SOFTWARE - by Cati Vaucelle

Picture This! allows movie making assembly at the extension of natural play. The software deals with the filtering algorithm of gestures I created as well as the gesture control of automatic video making assembly.

OVERALL DESIGN

FILTERING ALGORITHM

I designed two bag accessories for two toys. Data is transmitted in real time to a microcontroller. Each bag attached to the toy contains a microcontroller, a piezo vibration sensor, a printed circuit board, a funnel board and XBee wireless module per toy with a tailored video camera.

My software retrieves the output data of the microcontroller continuously so that each toy carrying an augmented bag can communicate with my program via specific gestures filtered by the software.

As input in Picture This I have the gestures of children playing with the dolls and their voice. A camera, micropone, piezo sensor mounted on a printed circuit board communicate to my software via a microcontroller.

My software conduct automatic assembly based on the gesture analysis of the children playing with toys and output different video controls: I’ve got playback preview, record, stop record along with the audio, so the kids can setup their final movie during the play. These mode are controlled by the children as they play.

I developed a filtering algorithm for gesture recognition through which angles of motions are detected and interpreted. The motions I chose to identify support natural character play movements, such as jumping and shaking, with the addition of video control functions to these character play movements.

For instance, if the child wants to playback the movie she just created, the two dolls have to be moved in synchrony, in essence, jumping horizontally together.

4 gesture detection modes: Preview, Record, Stop Record, Playback.

Example, Playback: The two dolls have to be shaken horizontally together. The software had concatenated the video segments captured. It now plays back the entire movie on display.

The sequences of video clips are automatically added to one another and the blurry frames from the gesture commands are removed. The final movie is played back on the display for the child to watch her final video composition.

The motions that are detected by the system are anthropomorphized. The dolls need to jump in synchrony at completion and shake for attention, as if the doll wants to say: “film me, film me!” To master the interaction with Picture This!, the child needs to alternate between projecting herself onto her toys and being the master-mind of the scene.
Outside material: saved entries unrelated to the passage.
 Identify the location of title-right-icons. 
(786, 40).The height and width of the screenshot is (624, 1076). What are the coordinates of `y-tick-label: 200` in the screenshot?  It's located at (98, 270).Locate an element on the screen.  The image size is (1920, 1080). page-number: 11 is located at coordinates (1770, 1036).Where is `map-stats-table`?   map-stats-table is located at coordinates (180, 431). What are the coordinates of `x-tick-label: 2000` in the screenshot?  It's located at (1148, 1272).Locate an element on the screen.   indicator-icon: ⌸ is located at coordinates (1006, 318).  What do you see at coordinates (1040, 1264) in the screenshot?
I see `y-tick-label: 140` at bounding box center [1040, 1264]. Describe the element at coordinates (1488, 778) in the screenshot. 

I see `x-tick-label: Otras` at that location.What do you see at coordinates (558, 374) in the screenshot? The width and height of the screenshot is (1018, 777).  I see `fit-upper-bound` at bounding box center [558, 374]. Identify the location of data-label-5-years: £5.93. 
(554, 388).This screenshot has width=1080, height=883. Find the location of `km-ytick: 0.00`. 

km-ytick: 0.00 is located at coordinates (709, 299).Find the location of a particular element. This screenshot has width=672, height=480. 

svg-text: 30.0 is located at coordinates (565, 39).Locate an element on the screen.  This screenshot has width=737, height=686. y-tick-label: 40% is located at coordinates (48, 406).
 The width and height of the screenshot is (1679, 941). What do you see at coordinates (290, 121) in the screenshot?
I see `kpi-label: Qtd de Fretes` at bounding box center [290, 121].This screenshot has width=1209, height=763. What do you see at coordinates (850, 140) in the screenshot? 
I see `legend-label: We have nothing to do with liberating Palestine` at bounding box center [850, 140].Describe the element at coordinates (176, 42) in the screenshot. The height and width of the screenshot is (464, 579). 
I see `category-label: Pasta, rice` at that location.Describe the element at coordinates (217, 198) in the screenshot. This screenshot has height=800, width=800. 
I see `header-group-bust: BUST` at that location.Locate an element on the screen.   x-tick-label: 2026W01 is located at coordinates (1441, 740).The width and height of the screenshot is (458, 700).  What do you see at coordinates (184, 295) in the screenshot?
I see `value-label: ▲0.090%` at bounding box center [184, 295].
GESTURE CONTROL OPTICAL FLOW CALCULATION vs PIEZO SENSOR


Software architecture in Picture This!

Published as a full paper in: Vaucelle, C., & Ishii, H. (2008). Picture This! Film assembly using toy gestures. Proc. Ubicomp ’08, pp. 350–360. ACM Press.

To detect gestures, I use a piezo film with accompanying electronics (see the hardware section of Picture This web site). The advantage is to be low cost, easy to use, offering a nice signal. However it is sensitive to temprerature variations.

Because the camera is on the doll, and because the child shakes to activate the preview or the recording, I could have just taken advantages of the camera as input to detext when it is moving.

I could have done simple optical flow calculation, detecting the vector of a moving object in a video sequence.

However there is a problem with the optical flow method: the child can easily occlude the camera by putting her fingers in front of it, or simply obstruct its line of sight without noticing it. Because the child shakes the doll that will be in the video, the other doll being the cameraman, the child does not have a direct feedback for motion detection occlusion. So I decided to go with a hardware method for prototyping the Picture This system.